脊髓室管膜瘤是良性还是恶性?脊髓室管膜瘤是一种少见的肿瘤,通常是低度恶性的。完全手术切除已被确定为一线治疗,并且可以治愈。然而,当不可能完全切除肿瘤时,SCE往往会复发。磁共振成像(MRI)是评估疑似脊髓肿瘤的较佳方式,除非有禁忌,否则可以使用或不使用造影剂。由于脊椎管的小直径和脊髓随动脉血流的运动,灌注MRI和MR光谱学通常没有用。计算机断层扫描(CT)除了识别钙化区域外,几乎没有诊断作用,因此只有在MRI无法实现时才作为替代方法。在PET上,由于室管膜瘤细胞密度低且生长缓慢,因此通常表现为低代谢。
脊髓扩张是识别髓内肿瘤的关键发现;当脊髓大小正常时,也应考虑非肿瘤性病变,如脱髓鞘疾病。相对于脊髓,室管膜瘤在T1上呈典型的低信号,在T2上呈高信号。它们通常包括囊性变、出血、坏死和/或钙化区域,这些区域可能产生不均匀信号。大约60%的室管膜瘤与肿瘤喙部或尾部的髓内囊肿相关。
脊髓室管膜瘤能治愈吗?对于大多数其他肿瘤,外科手术的目的是保留健康组织的全切(GTR)。SCE的切除范围取决于肿瘤的位置、大小、组织学以及包膜或空洞的存在(提供切除平面)。SCE的GTR率很高(84–93%的病例),可能是因为它们很少浸润脊髓。多项回顾性研究表明,脊髓室管膜瘤患者的切除范围与无进展生存期(PFS)相关。
40岁脊髓髓内室管膜瘤,风险大易致残,手术全切可能吗?
颈椎疼痛是现代很多职场人的通病,35岁的E女士长期伏案工作,脖子疼痛难忍,一直当成颈椎病治疗,近1个月疼痛使其难以入睡。同时出现上肢麻木、无力情况。一检查竟然是“脊髓室管膜瘤”(图A)在作祟。不仅如此,延髓也出现广泛水肿(图B)。
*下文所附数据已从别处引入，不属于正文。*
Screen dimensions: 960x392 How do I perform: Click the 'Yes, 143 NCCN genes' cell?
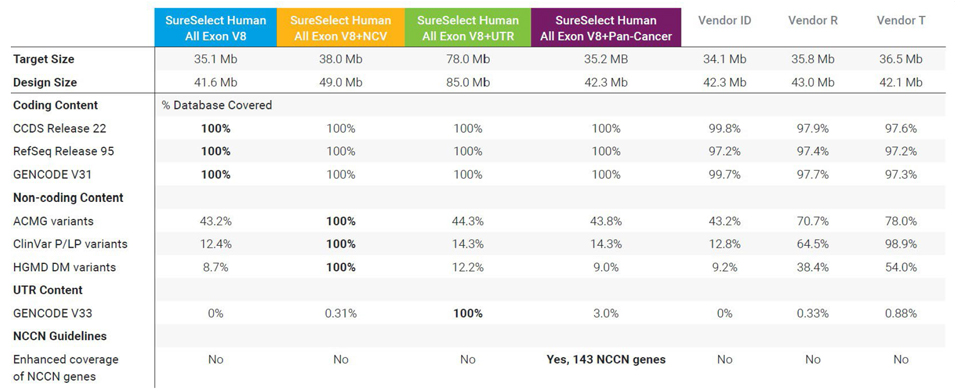[x=606, y=360]
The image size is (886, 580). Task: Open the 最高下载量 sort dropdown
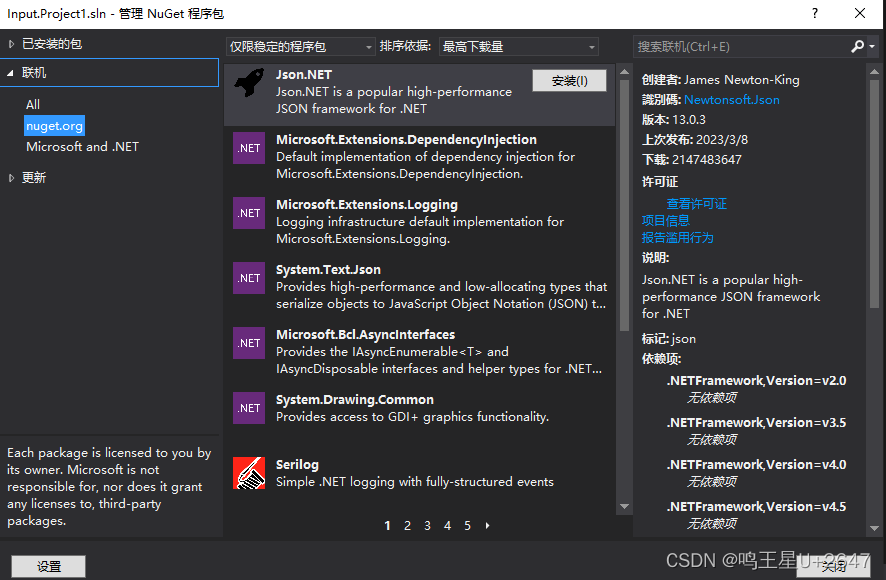(517, 45)
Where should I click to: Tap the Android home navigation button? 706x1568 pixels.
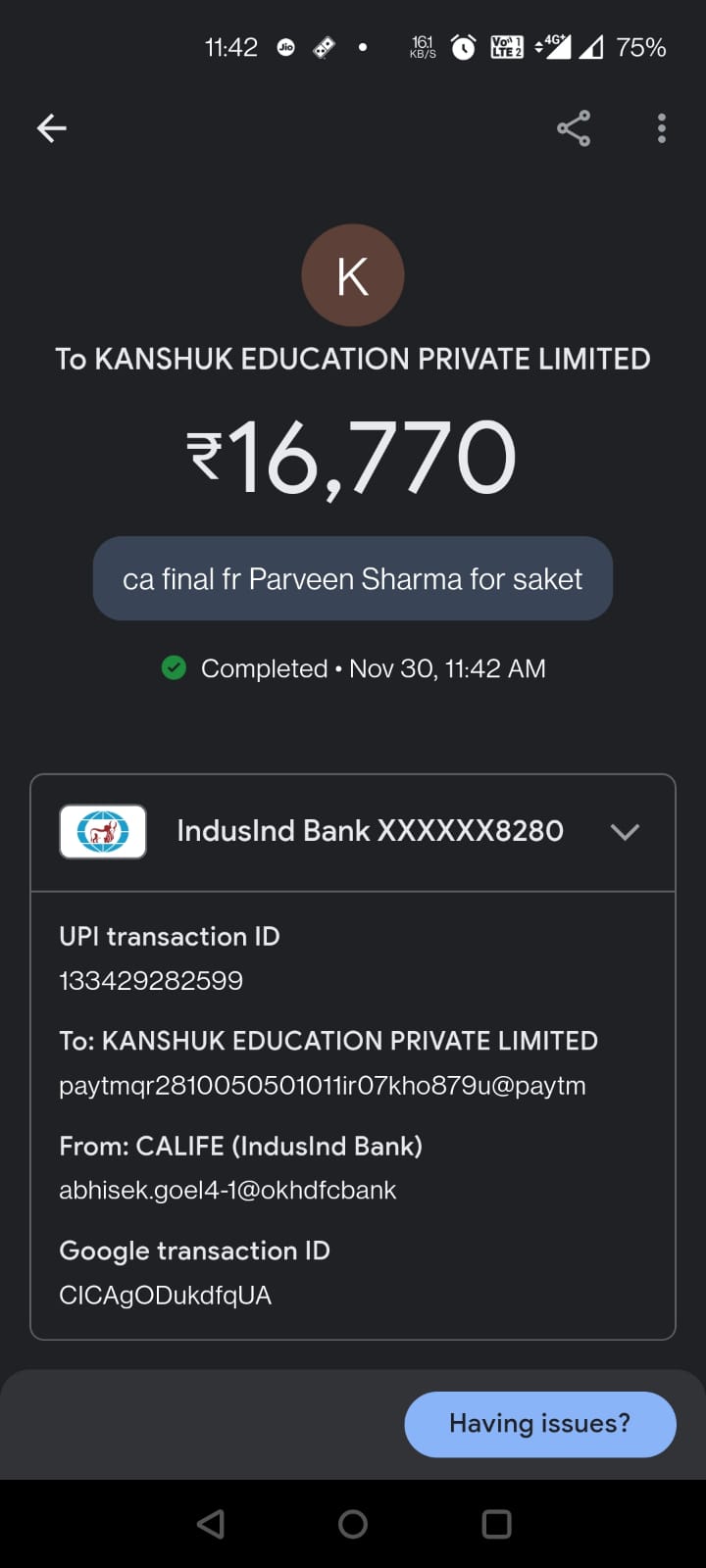coord(353,1523)
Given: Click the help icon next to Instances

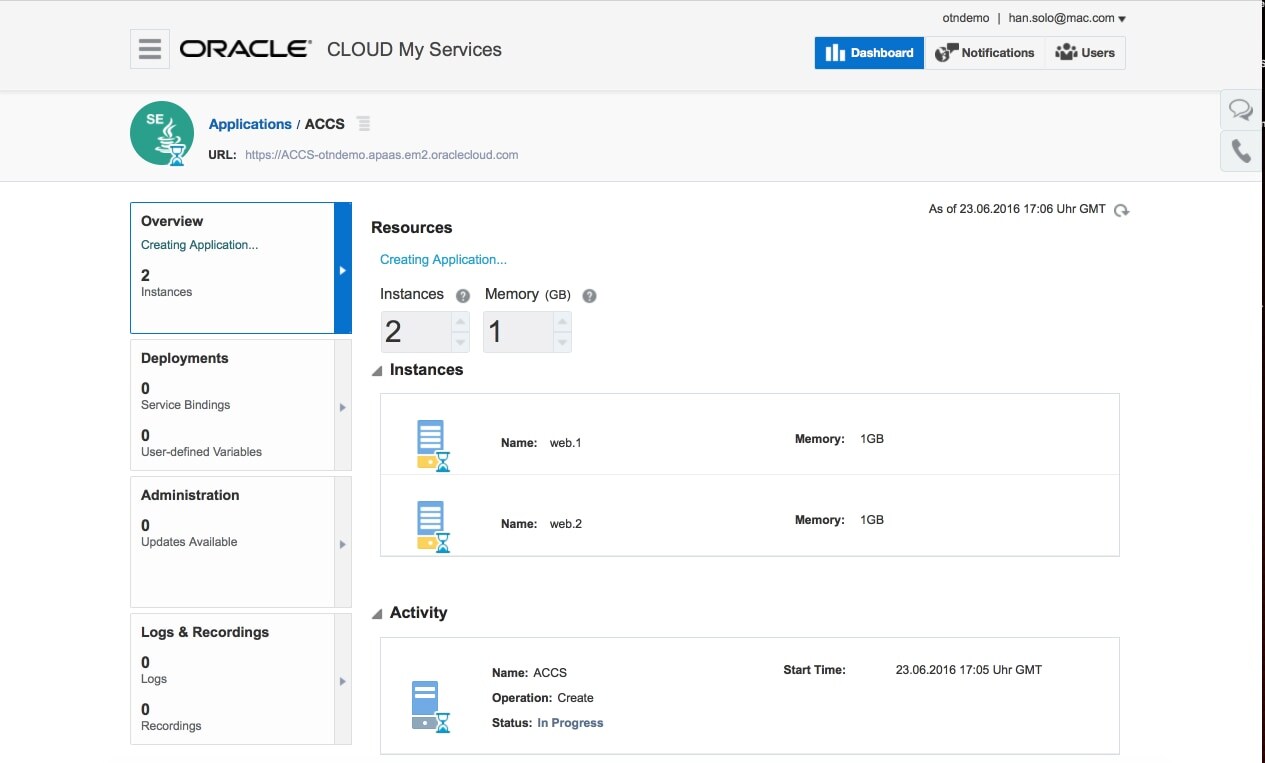Looking at the screenshot, I should (463, 296).
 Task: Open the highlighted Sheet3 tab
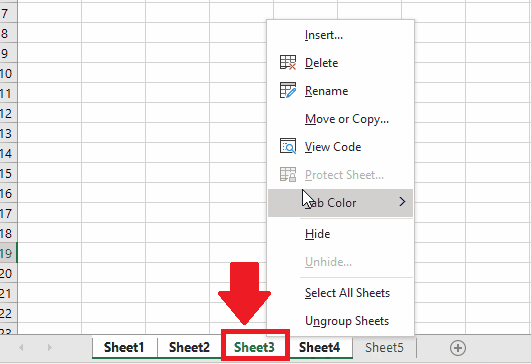pos(254,347)
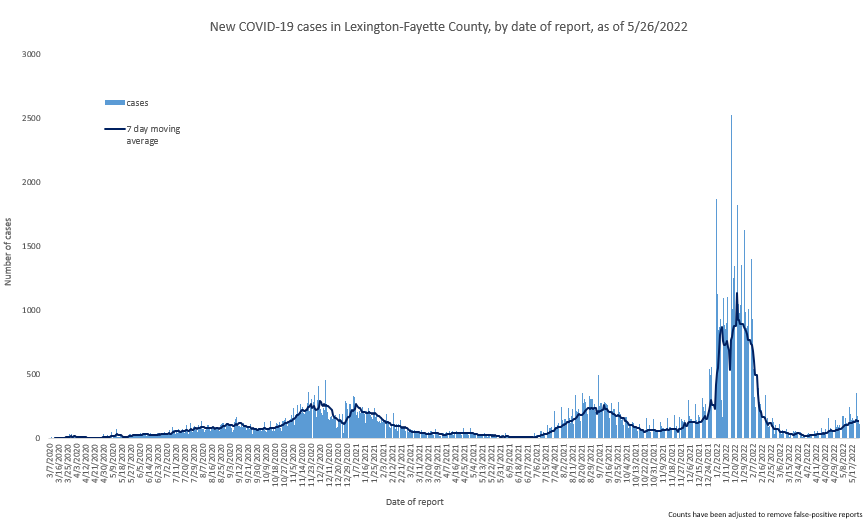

对于原发的脊髓髓内肿瘤,优选手术治疗。手术不仅是为了获得病理组织学诊断,也是为了对神经组织进行减压。手术难就难在肿瘤生长在高段颈髓内,这一区域部位较深,被脊骨包围,暴露困难,而脊髓是很娇嫩的组织,稍受挤压或碰撞,即可造成长期性的损伤,如果两侧的神经根如果出现破损,病人也可能出现瘫痪。很多脊髓肿瘤手术效果常常是两个,要么给病人带来治愈机会,要么可能面临的是终身瘫痪等严重功能障碍。
E女士辗转找到INC国际神经外科联合会(WFNS)立体定向与功能神经外科委员会主席德国Joachim K.Krauss教授,教授决定为其手术。在常规监测体感诱发电位监测下,采取后方入路(Posterior approaches),确定无任何神经损伤的情况下全切肿瘤。手术成功,术后12天复查,肿瘤全部切除(图C)。且术后水肿几乎完全消失,术前的颈椎疼痛也慢慢消失。术后两周出院,术后一个月回归正常工作与生活。
图:(A)术前T1 MR显示颈3-5占位。(B)T2 MRI显示延髓广泛水肿。(C)术后12天T1 MRI显示,肿瘤全部切除。(D)术后T2 MRI显示水肿几乎完全消失。
肿瘤累及颈髓、胸髓6个节段,病变广泛能顺利全切吗?
颈部长期疼痛、45岁的大学教师A先生同样出现了这种情况。除此之外,还出现了腰椎憋胀、双手手指麻木、大小便功能障碍,这已经严重影响到他的正常教育工作。为明确身体不适原因,就诊于Krauss教授所在医院,行MRI检查。发现肿瘤连续累及颈髓、胸髓6个节段,同时伴有颅骨和延髓尾侧的空洞(图A)。这样病变范围广的病例,临床中少见,手术也是难度较大手术风险高。
Krauss教授及其团队决定在术中磁共振以及体感、运动诱发电位在内的神经电生理监测的辅助下进行显微外科肿瘤切除术。同样是采取后方入路,在整个过程中,术中监测的身体感觉和运动诱发电位保持稳定。较终完全切除肿瘤,无神经功能损伤,病人术前的双手麻木,进度疼痛好转、憋胀感消失、行走正常。3个月后复查空洞也几乎完全消失(图B),这台手术成功!
图:(A)T2 MR显示肿瘤连续累及颈髓、胸髓6个节段,同时伴有颅骨和延髓尾侧的空洞。(B)肿瘤完全切除后3个月的核MR显示空洞几乎完全消失。